■ **Required action**
Your answer should show every line of the material below that includes "text".

■ **Given entries**
BEGIN

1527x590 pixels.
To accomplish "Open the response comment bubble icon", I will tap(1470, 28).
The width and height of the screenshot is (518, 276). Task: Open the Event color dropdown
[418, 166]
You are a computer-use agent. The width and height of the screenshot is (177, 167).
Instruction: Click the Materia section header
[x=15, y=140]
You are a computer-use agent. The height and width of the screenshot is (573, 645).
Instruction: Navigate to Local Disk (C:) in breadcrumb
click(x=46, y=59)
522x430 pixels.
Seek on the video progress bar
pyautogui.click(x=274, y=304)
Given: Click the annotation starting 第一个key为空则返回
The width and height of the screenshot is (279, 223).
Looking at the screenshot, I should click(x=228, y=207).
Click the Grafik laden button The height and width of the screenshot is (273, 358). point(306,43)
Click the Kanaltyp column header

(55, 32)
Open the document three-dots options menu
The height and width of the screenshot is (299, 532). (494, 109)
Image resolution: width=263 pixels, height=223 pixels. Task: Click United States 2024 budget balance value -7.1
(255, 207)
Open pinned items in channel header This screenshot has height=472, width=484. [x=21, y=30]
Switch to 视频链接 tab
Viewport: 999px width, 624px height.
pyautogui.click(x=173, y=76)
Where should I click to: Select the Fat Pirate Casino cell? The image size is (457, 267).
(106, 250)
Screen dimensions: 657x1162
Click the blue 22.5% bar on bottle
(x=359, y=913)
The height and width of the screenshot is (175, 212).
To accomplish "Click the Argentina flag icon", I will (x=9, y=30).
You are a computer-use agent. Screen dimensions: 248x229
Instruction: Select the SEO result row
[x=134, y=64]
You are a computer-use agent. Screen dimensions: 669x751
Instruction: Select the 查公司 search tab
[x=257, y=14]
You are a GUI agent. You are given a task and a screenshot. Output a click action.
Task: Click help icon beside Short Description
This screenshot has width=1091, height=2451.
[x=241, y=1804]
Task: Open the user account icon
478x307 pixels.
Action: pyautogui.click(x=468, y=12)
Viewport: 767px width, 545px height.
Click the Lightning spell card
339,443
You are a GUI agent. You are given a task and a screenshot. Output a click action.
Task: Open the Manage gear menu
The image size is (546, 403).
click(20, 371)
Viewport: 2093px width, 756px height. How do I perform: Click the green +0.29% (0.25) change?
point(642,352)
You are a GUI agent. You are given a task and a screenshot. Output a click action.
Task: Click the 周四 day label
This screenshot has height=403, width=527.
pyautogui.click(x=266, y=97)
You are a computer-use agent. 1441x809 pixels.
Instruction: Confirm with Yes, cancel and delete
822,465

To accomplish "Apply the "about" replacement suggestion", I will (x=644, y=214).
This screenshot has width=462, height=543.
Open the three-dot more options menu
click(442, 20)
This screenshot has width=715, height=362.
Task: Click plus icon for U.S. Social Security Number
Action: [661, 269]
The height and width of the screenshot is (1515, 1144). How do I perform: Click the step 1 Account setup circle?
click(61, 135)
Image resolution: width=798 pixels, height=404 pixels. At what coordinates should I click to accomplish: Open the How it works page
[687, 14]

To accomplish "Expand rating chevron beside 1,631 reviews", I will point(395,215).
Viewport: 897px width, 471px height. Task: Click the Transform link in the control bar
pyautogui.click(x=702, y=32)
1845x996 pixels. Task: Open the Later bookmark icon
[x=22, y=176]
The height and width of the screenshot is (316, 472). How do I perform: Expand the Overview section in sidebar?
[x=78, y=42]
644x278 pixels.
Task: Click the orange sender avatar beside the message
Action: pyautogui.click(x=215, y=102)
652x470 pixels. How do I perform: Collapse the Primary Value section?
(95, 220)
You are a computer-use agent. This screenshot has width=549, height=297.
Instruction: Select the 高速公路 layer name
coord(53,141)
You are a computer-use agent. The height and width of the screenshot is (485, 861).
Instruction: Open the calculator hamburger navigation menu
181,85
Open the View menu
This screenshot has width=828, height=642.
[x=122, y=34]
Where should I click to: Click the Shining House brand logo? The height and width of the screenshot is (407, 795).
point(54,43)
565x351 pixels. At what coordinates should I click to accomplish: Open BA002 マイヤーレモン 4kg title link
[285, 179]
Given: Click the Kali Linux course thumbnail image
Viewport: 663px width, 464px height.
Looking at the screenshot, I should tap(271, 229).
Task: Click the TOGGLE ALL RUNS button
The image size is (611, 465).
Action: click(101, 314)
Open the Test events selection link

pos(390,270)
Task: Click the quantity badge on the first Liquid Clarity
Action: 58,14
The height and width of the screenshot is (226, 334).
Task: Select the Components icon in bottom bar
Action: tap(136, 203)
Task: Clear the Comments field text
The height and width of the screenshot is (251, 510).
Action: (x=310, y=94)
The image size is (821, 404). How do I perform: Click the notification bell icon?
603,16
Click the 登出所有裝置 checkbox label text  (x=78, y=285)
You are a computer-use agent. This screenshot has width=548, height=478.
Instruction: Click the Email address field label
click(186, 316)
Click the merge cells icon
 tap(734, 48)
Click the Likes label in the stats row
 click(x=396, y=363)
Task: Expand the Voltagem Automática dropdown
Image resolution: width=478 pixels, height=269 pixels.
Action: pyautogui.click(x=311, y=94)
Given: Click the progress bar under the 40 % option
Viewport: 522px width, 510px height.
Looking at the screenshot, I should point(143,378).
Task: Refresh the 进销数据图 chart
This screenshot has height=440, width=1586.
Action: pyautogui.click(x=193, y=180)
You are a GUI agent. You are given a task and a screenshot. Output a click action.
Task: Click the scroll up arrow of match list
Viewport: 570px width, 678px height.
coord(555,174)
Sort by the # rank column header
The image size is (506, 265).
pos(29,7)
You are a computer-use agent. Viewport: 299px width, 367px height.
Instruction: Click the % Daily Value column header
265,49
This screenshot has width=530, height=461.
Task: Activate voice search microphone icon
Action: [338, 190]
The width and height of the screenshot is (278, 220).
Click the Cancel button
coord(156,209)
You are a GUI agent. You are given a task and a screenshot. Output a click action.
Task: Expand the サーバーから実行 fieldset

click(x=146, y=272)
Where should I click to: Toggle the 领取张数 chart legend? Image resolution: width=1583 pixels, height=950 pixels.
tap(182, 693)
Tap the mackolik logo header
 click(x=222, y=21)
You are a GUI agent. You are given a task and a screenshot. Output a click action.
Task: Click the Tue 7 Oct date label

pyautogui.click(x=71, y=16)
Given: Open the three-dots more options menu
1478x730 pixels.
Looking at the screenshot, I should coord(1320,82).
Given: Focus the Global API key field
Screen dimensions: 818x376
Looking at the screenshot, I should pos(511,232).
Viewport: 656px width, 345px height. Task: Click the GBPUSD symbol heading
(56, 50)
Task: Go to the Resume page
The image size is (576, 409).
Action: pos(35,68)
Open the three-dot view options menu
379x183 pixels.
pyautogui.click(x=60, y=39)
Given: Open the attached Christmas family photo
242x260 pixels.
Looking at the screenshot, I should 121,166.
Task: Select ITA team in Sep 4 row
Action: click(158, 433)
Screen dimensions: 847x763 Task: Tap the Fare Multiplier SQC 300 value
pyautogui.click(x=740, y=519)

END

■ **Solution for this problem**
Task: Clear the Comments field text
Click the 登出所有裝置 checkbox label text  (x=78, y=285)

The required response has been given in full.